The recent view of Pollack battery allows to understand the claims of Donut Lab at quantitative level!

The model for the Pollack battery developed through many twists and turns and several breakthroughs in the understanding of the physical interpretation of TGD were required (see this). The recent view of the charging of the Pollack battery would be as follows.

So, let us take the claims of Donut Lab (see this) seriously and look for what follows.

1. The number N_p of Pollack protons can be estimated from the transferred charge of Q=10⁵ Coulombs as N_p=Q/e. The claimed value for the stored energy E= 400 Wh. That would be equivalent to a proton energy E_p=E/N_p= 13.8 eV. For a Pollack battery this energy would be the energy gained by the Pollack electron when accelerated at the monopole flux tube in a voltage =13.8 V without dissipation. In a normal battery, the energy is dissipated quite thoroughly in Ohmic conduction.

   The energy transferred by the Pollack effect would be smaller by a factor of 1/8 if the voltage is assumed to be 1.5 Volts. 8 of these four-layer units would be needed.
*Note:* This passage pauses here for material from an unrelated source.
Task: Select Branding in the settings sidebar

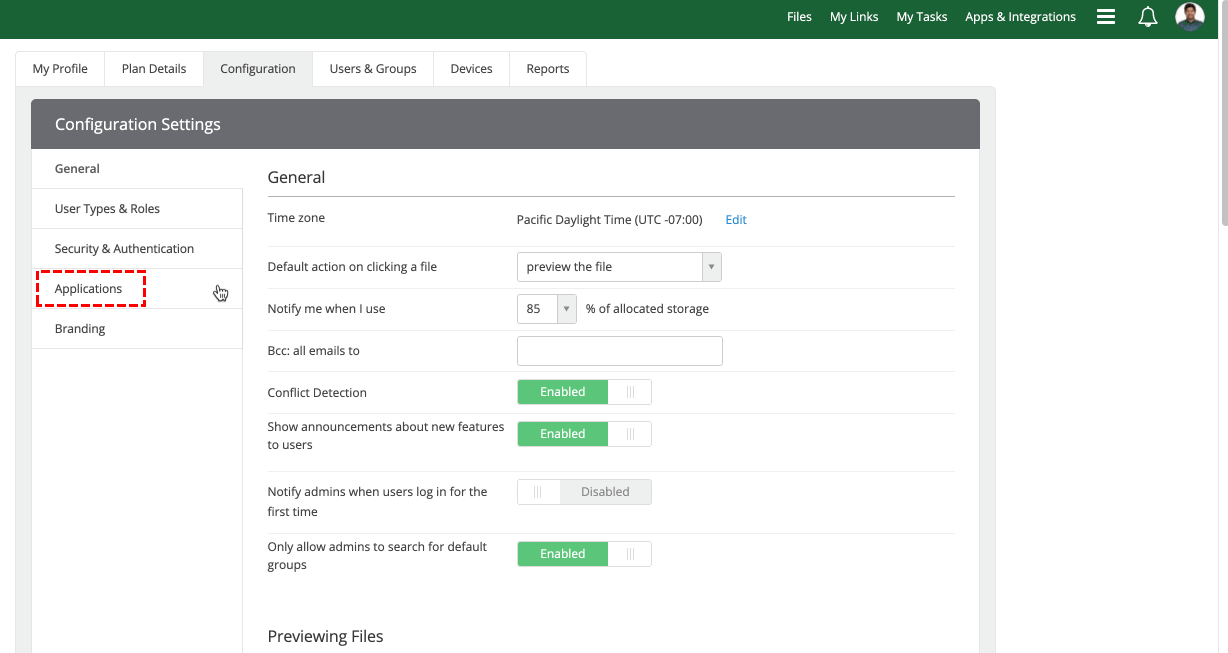Action: [80, 329]
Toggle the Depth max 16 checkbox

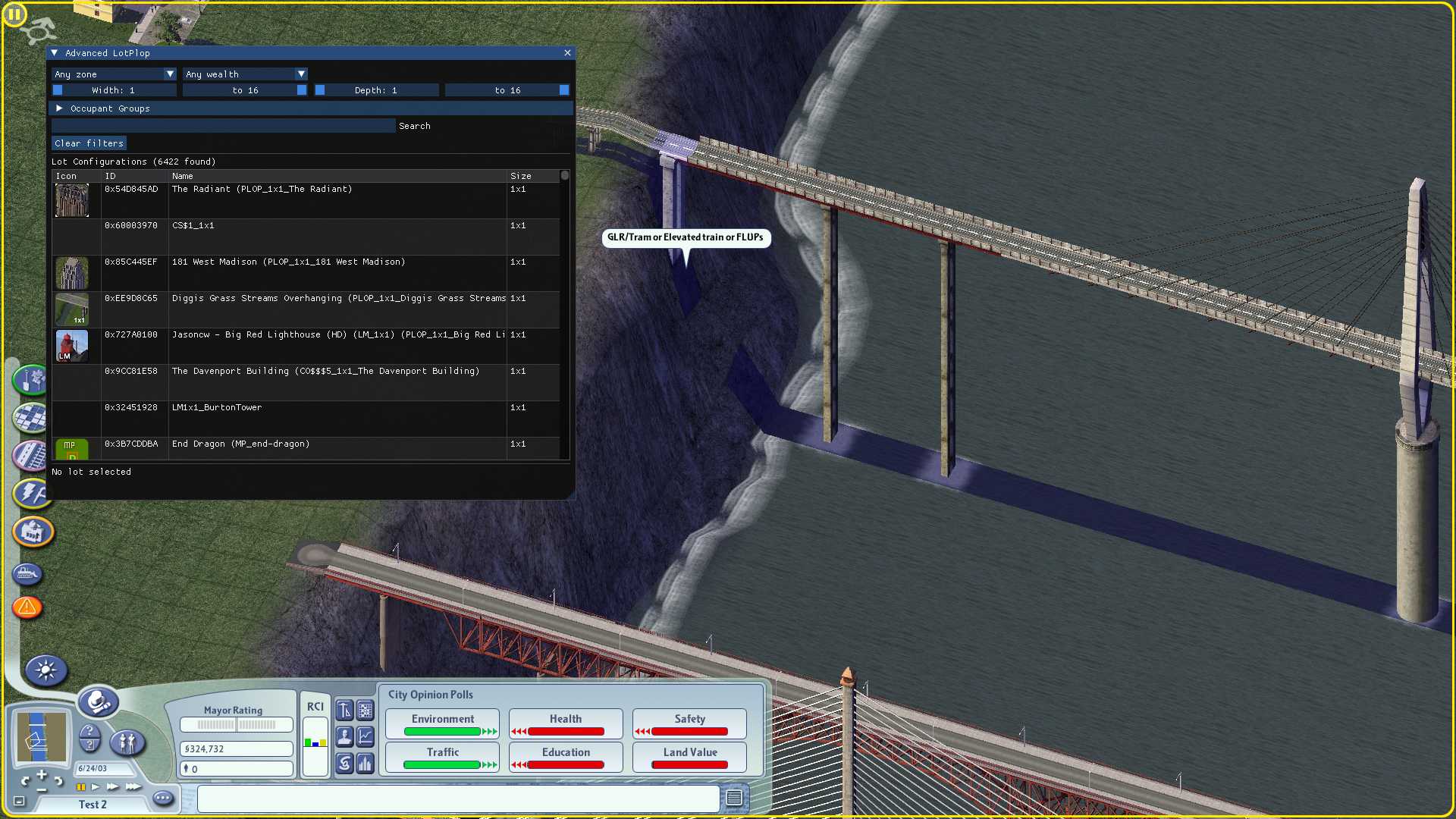(x=564, y=90)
2. Then comes an important observation without which I would never have arrived at the recent model. The claimed 13.8 eV per Pollack electron corresponds to the binding energy 13.7 eV of a hydrogen atom! Is this a mere coincidence?
3. This induces the idea is that the Pollack protons on the target electrode induce a phase transition which increases the relative dielectric constant ε_r from, say, 1 to 80, its value for water. These phase transitions are very common in condensed matter physics.
4. The electrostatic energy of the electric field of an insulator is proportional to ε_r². However, this energy is completely insignificant.
5. For the atoms of an insulator, the standard description predicts a reduction in the scale of the energy levels. The charge is screened and effectively reduces to e/ε_r. The energy levels E_n of a hydrogen atom are proportional to the product of the two charges, and scale as E_n→ E_n/ε_r². The upper limit ε_r= 100 of ε_r gives a reduction factor of 10^-4. The atomic states are energetically close to ionization.

   That is, in the phase transition that Pollack protons would induce, energy would be released that is very close to the hydrogen atom binding energy of 13.7 eV per Pollack proton! This is exactly what follows by taking the claims of Donut Lab seriously. The phase transition generating a dielectric would store the electrostatic energy during the charging.

6. What would happen in a phase transition that increases the dielectric constant ε_r? The necessary energy would come from the electrostatic energy of the field used for charging. Each Pollack proton would produce a hydrogen atom whose binding energy would be reduced by a factor of 1/ε_r². For example, the conversion of OH^- ions to H₂O in a background with ε_r = 1/80 formed in the transition, comes to mind.
7. There was also the problem of whether the accelerated Pollack protons give too much momentum to the target electrode. Would that explain the reported swelling, which was in the order of 4 per cent? It turned out that a simple estimate gives a completely negligible force, which is as much as ten orders of magnitude smaller than the estimate of the swelling force given by Google LLM, which is of order 10⁵ N.

   The situations simply cannot be compared. In a standard battery, the currents are ohmic and produce swelling and also heating through dissipation. For a Pollack battery, electrons travel in flux tubes and would transfer impulse and energy directly to the target electrode.

I have not previously taken the standard description of insulators quite seriously in this way although it works. It turned out that TGD offers an elegant first principle description of insulators using spacetime surfaces.

1. While building a model for the Allais effect (see this), I realized that the universal solutions of field equations that I found 47 years ago come to the rescue. They correspond to "warped" embedding of Minkowski space as a surface of H=M⁴× CP₂, come to rescue.

   They do not involve gravitational or gauge fields, but they are warped, which means that they are tilted to the direction of M⁴× S¹ ⊂ H. The angular coordinate of S¹ is given by Φ = ω t implying that the time component g_tt of the induced metric decreases from 1 to 1-R²ω². The speed of light reduces to c_#= (1-R²ω²)^1/2 <c.

2. The warped space-time surfaces are quantum critical against the change of c_#. A vibrating thin metal plate serves as a good analogy. The metal plate corresponds now to the M² ⊂ M⁴. Warping generalizes to Hamilton-Jacobi structure (see this) so that the notion applies also to non-vacuum extremals. The quantum criticality would be a geometric correlate for that of quantum phase transitions.

   This has several applications:

   1. c_#/c corresponds in a natural way to the velocity parameter β₀ of the gravitational Planck constant GMm/β₀, whose identification has been a long standing mystery. This can be applied to the Allais effect (see this), which General Relativity cannot explain.
   2. The speed of light also decreases for insulators. Refractive index is given by n= c_#/c. Dielectric constant is given by ε_r= 1/n² = (c_#/c)². The transition c→ c_# would occur when the system becomes an insulator. Could the atoms of the insulator be on a different space-time sheet, characterized by c_#<c? Water would be the most important example of this.